What the task requires
Your answer should be each line of the entries that contains the word "Gkionte", copied in full.

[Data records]
══════════════════════════════
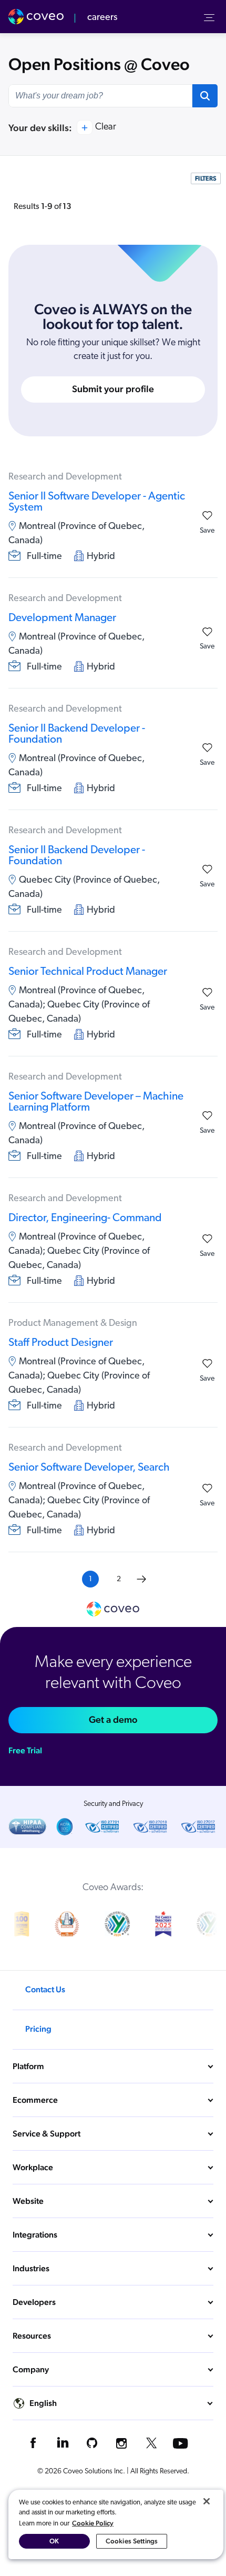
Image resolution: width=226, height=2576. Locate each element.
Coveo (37, 16)
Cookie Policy (93, 2523)
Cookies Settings (132, 2541)
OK (54, 2541)
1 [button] (90, 1579)
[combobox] (100, 95)
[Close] (206, 2501)
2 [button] (119, 1579)
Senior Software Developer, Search (89, 1467)
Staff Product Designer (60, 1343)
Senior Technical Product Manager (87, 971)
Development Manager (62, 618)
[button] (205, 95)
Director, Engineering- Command (85, 1218)
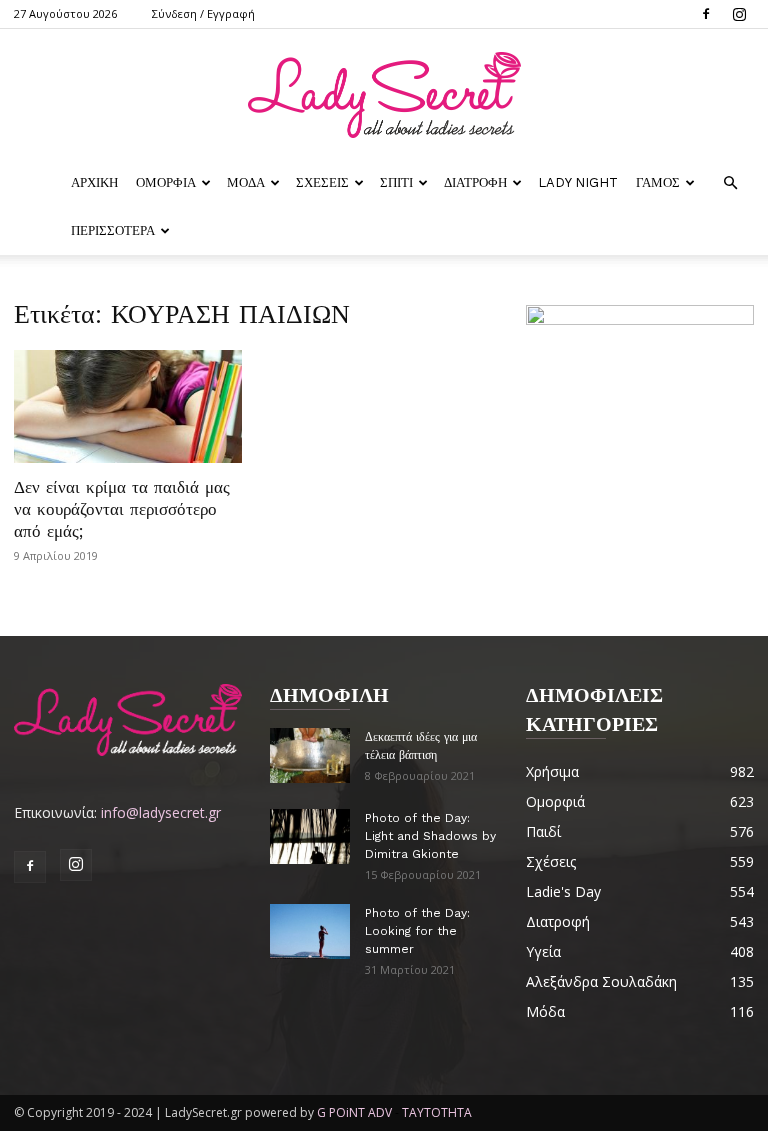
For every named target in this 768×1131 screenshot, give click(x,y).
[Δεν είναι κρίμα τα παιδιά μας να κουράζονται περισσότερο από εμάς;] (128, 406)
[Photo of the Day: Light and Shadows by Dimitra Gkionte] (310, 836)
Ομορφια (166, 182)
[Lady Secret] (384, 95)
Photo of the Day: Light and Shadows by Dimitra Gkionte (430, 836)
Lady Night (578, 182)
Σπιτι (396, 182)
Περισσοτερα (113, 230)
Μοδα (246, 182)
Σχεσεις (322, 182)
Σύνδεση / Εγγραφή (203, 13)
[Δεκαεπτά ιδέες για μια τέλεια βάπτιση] (310, 755)
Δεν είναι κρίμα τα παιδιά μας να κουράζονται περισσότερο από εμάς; (122, 509)
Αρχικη (94, 182)
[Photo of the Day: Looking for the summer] (310, 931)
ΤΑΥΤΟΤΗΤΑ (437, 1112)
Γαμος (658, 182)
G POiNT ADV (354, 1112)
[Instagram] (739, 14)
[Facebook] (706, 14)
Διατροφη (475, 182)
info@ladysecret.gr (161, 812)
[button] (730, 183)
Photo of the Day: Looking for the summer (417, 931)
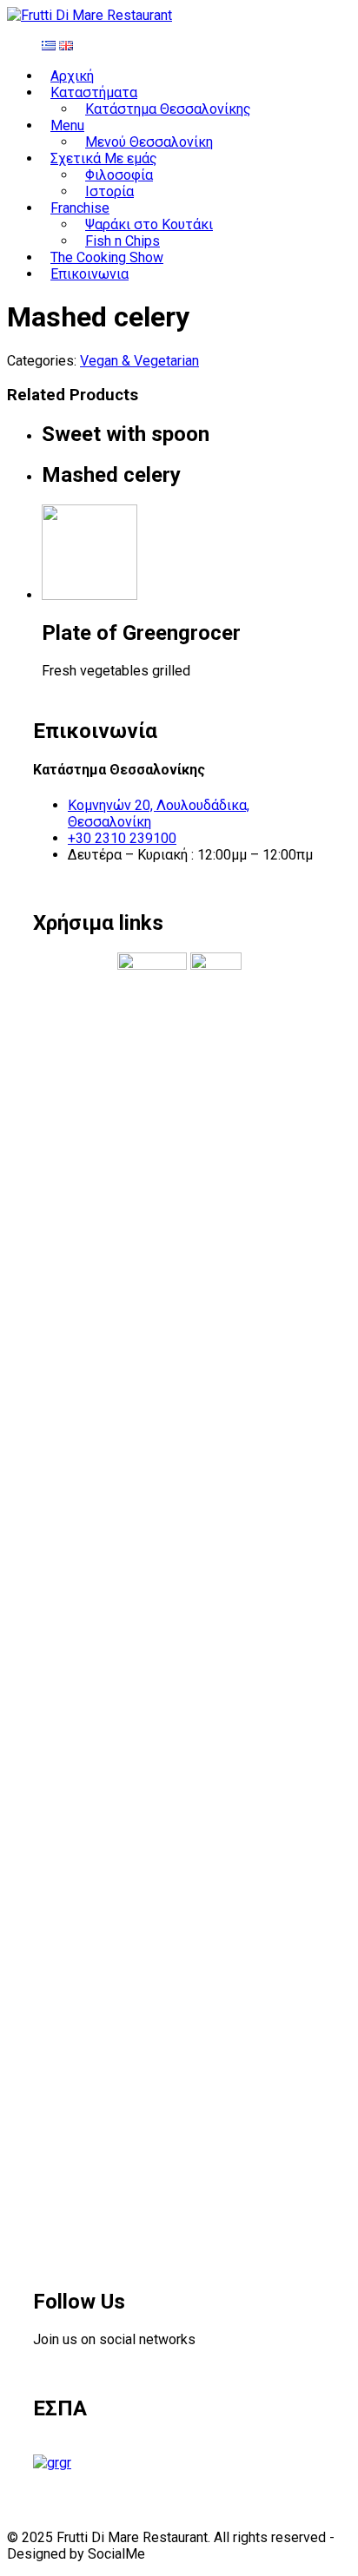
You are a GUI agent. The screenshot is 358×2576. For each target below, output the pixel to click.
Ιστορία (109, 191)
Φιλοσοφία (119, 175)
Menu (67, 125)
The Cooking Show (106, 257)
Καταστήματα (93, 92)
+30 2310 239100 (122, 838)
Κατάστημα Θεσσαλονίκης (168, 109)
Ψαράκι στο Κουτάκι (149, 224)
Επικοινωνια (89, 274)
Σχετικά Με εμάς (103, 158)
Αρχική (72, 76)
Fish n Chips (122, 241)
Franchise (79, 208)
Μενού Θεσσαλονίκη (149, 142)
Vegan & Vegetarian (139, 360)
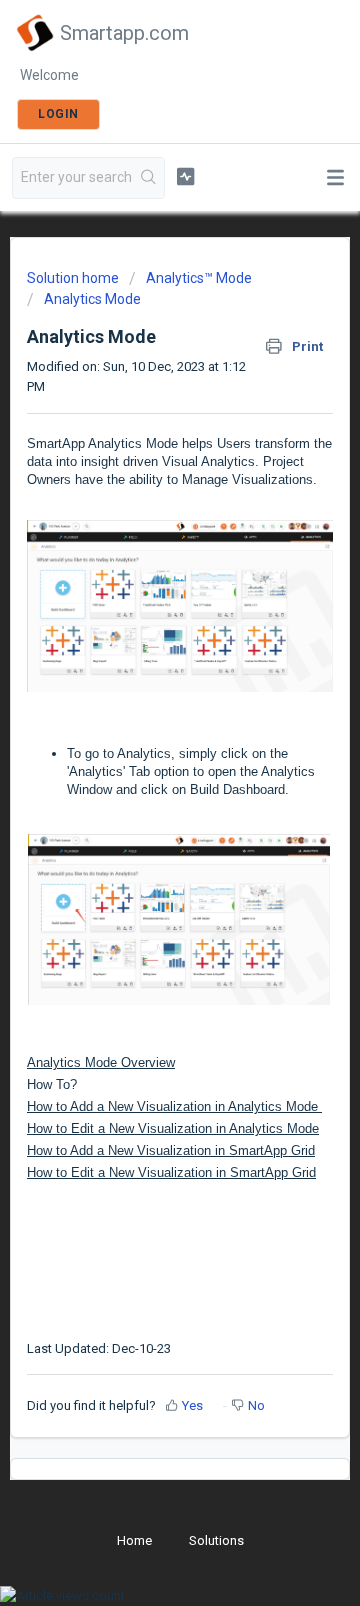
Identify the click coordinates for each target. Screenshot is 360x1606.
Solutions (216, 1540)
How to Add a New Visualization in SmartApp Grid (171, 1150)
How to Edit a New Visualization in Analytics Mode (173, 1128)
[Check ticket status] (185, 176)
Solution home (74, 278)
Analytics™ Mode (199, 278)
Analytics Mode (92, 299)
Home (134, 1540)
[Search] (149, 178)
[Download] (143, 800)
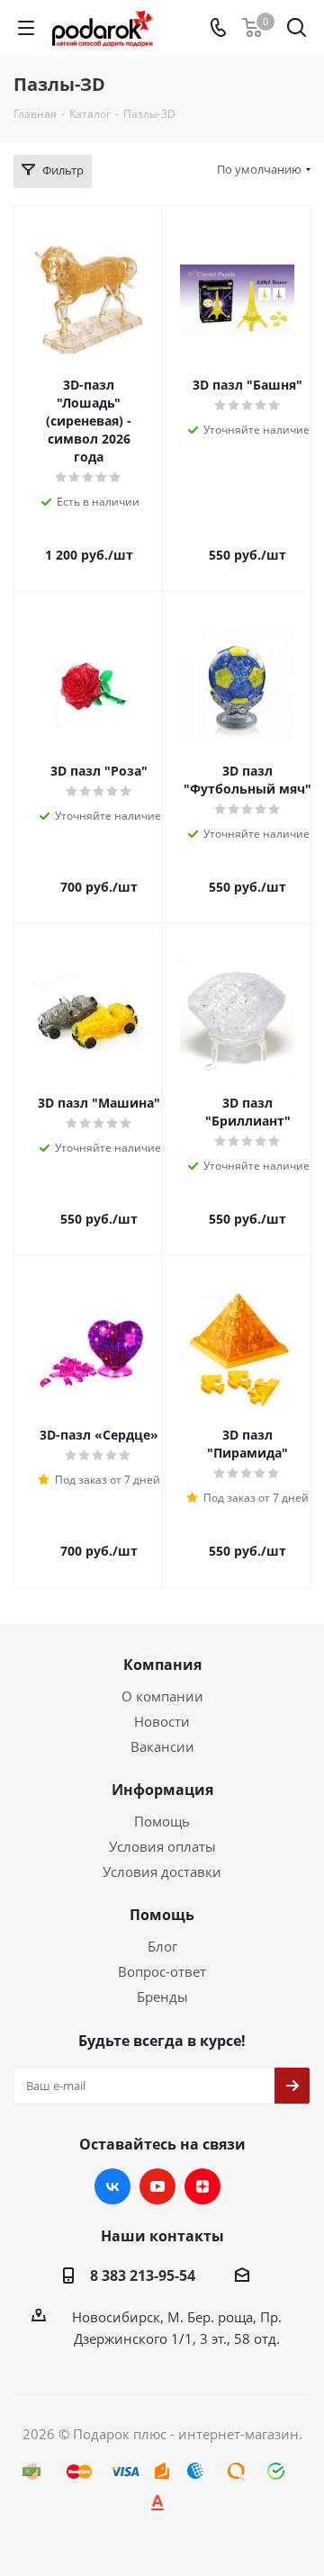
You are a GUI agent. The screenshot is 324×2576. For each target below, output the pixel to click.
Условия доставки (162, 1871)
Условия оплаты (162, 1846)
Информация (162, 1790)
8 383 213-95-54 (142, 2275)
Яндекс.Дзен (202, 2186)
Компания (162, 1664)
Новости (162, 1721)
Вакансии (162, 1746)
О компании (162, 1696)
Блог (162, 1946)
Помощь (162, 1821)
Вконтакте (112, 2186)
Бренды (162, 1997)
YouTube (158, 2186)
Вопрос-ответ (162, 1971)
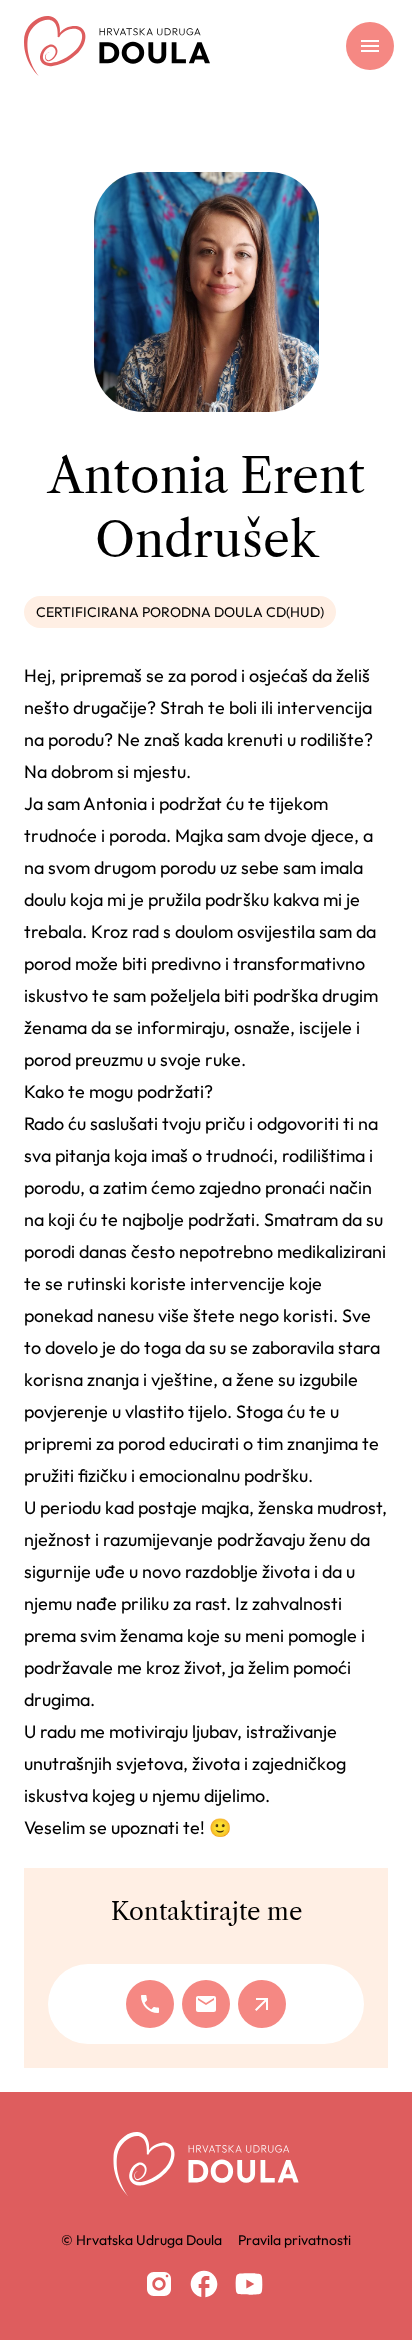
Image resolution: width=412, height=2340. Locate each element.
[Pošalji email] (206, 2004)
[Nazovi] (150, 2004)
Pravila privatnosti (294, 2240)
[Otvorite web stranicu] (262, 2004)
══════════════════════════════
Expected answer
[Photo of the Day: Light and Shadows by Dimitra Gkionte] (310, 836)
Photo of the Day: Light and Shadows by Dimitra Gkionte (430, 836)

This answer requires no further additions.